Hydrophobic SOD Implicated in Lou Gehrig's Disease♦

Amyotrophic lateral sclerosis (ALS), also known as Lou Gehrig's disease, causes degeneration of motor neurons in the spinal cord, brain stem, and brain resulting in muscle wasting and death. Approximately 20% of the familial cases of ALS are caused by mutations in the gene for Cu/Zn-superoxide dismutase (SOD1), an enzyme that normally catalyzes the dismutation of superoxide radicals to O₂ and H₂O₂. Although the cellular targets of mutant SOD1 are unknown, evidence suggests that misfolding or partial unfolding of mutant SOD1 proteins might be the cause of their toxicity.⇓

Increased hydrophobicity of SOD1 may contribute to aberrant interactions that promote toxicity in ALS.

In this Paper of the Week, Ashutosh Tiwari and colleagues provide a plausible explanation for the common physicochemical defect in the 100 or so SOD1 mutations that cause ALS. The mutant proteins appear to become abnormally hydrophobic under conditions that impair metal binding and produce locally destabilized electrostatic and zinc binding loops.
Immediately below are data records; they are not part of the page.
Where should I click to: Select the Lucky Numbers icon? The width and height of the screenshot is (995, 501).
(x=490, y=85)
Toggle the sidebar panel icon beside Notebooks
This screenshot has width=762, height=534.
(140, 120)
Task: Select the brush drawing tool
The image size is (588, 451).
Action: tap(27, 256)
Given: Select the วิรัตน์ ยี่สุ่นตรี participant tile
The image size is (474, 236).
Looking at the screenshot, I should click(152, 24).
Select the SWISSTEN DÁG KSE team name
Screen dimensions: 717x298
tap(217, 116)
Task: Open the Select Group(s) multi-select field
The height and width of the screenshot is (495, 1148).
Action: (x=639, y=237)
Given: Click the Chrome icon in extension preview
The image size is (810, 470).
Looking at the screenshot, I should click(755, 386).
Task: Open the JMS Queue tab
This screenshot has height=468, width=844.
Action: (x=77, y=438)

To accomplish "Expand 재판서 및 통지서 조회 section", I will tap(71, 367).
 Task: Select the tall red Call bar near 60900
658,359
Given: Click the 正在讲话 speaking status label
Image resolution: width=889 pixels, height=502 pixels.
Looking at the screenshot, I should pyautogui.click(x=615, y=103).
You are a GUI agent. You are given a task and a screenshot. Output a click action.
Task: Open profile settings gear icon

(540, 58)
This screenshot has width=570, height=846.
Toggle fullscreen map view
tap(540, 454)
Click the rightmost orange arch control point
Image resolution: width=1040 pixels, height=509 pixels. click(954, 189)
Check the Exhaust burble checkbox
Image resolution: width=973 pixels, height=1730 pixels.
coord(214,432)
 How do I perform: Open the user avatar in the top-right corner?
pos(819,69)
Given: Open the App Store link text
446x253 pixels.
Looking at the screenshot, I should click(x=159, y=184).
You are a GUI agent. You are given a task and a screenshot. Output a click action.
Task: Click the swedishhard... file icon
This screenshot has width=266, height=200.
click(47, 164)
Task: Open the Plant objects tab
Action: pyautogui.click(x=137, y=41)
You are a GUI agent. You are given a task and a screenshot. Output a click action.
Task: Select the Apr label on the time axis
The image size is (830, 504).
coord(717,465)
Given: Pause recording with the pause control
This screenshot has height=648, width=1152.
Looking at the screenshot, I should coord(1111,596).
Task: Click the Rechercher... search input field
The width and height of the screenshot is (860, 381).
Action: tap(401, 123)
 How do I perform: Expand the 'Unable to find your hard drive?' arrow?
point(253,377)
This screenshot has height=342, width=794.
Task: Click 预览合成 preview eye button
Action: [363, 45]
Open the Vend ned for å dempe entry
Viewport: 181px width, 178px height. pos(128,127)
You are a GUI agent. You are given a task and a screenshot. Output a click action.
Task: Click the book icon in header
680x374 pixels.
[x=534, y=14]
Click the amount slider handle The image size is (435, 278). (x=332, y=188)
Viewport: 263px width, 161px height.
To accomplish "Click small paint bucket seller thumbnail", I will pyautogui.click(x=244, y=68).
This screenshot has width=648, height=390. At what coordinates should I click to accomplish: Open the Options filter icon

The abnormal hydrophobicity may then promote aberrant interactions of the enzyme with itself or with other cellular constituents to produce the toxicity associated with ALS. This paper clearly illustrates how this may be possible in the case of mutant SOD1 and presents useful techniques that may be applied to the study of other aggregating proteins involved in neurodegenerative disease.